Pendant ce temps, l’hôpital public devient une cible. Les réformes successives imposent des restrictions budgétaires sous prétexte d’efficacité. On ferme des lits, on rationalise, on introduit la tarification à l’activité (T2A) en 2004, transformant les établissements en usines à soins. « On a demandé aux hôpitaux de fonctionner comme des entreprises, mais sans leur donner les moyens », dénonce Sophie, infirmière à Saint-Denis, 20 ans de carrière au compteur.

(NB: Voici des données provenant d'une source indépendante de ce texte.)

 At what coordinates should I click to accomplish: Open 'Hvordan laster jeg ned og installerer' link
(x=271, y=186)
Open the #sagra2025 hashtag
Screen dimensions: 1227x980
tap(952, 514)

Les années 2000 : l’austérité comme remède miracle
Avec l’entrée dans l’euro en 1999, la pression s’accentue. Les critères de Maastricht – déficit sous les 3 % du PIB – deviennent le mantra des gouvernements, de droite comme de gauche. La santé publique trinque. Entre 2000 et 2020, 80 000 lits d’hôpitaux ferment, selon la DREES, dont 26 000 sous Hollande et Macron. « On a sacrifié des capacités au nom de la rigueur budgétaire, sans anticiper le vieillissement de la population », peste François, urgentiste à Lille. Les soignants, eux, voient leurs salaires stagner et leurs conditions se dégrader. Résultat : une fuite vers le privé ou l’étranger.
Les déserts médicaux explosent. En 2025, 87 % du territoire manque de médecins, selon David Lisnard, maire de Cannes et président de l’Association des maires de France. Les généralistes, piliers des soins de proximité, disparaissent des zones rurales, laissées à l’abandon par une politique qui n’a jamais su les retenir. « On a libéralisé sans réguler, et voilà le carnage », lâche un élu local du Lot.
Les années Macron : pansements sur une jambe cassée
Arrive Emmanuel Macron en 2017, avec ses promesses de « réinventer » la santé. Le Ségur de la santé en 2020, vendu comme une révolution post-Covid, débloque 8 milliards pour revaloriser les salaires. Mais l’effet est limité. « Cinq euros de plus par heure pour des internes qui bossent 70 heures par semaine, c’est une blague », raille Pierre, interne à Paris. Les fermetures de lits continuent – 2600 en 2023 –, et les urgences publiques, à 22 % incapables d’assurer un accueil continu, sont au bord de l’asphyxie.
Pire, la crise ukrainienne révèle les limites du système. Macron veut jouer les leaders européens, promettant des milliards et des troupes pour Kyiv, mais les caisses sont vides. Avec une dette de 3200 milliards d’euros, la France n’a plus les moyens de ses ambitions. « On ne peut pas financer une guerre à l’Est et soigner nos gosses ici », s’insurge Marie, aide-soignante à Marseille.
Un système broyé par l’idéologie
Derrière ces chiffres, une constante : l’obsession du « moins d’État » et de la rentabilité. Les gouvernements ont délégué au privé ce que le public ne pouvait plus assumer, creusant les inégalités. Les plus précaires, premières victimes, se retrouvent sans accès aux soins, comme le dénonçait Médecins du Monde en 2022. Pendant ce temps, les soignants tiennent encore, par vocation. « C’est grâce à eux que ça n’a pas déjà craqué », souffle Philippe Pellegrini, syndicaliste CGT au CHU de Nice.
Mais pour combien de temps ? L’effondrement n’est pas une fatalité, mais le fruit de choix politiques. Refuser de réguler les médecins, privilégier l’austérité sur l’investissement, ignorer les alertes des blouses blanches : voilà le diagnostic. Reste à savoir si la France trouvera un jour le courage de se soigner elle-même. Pour l’instant, le pronostic est réservé.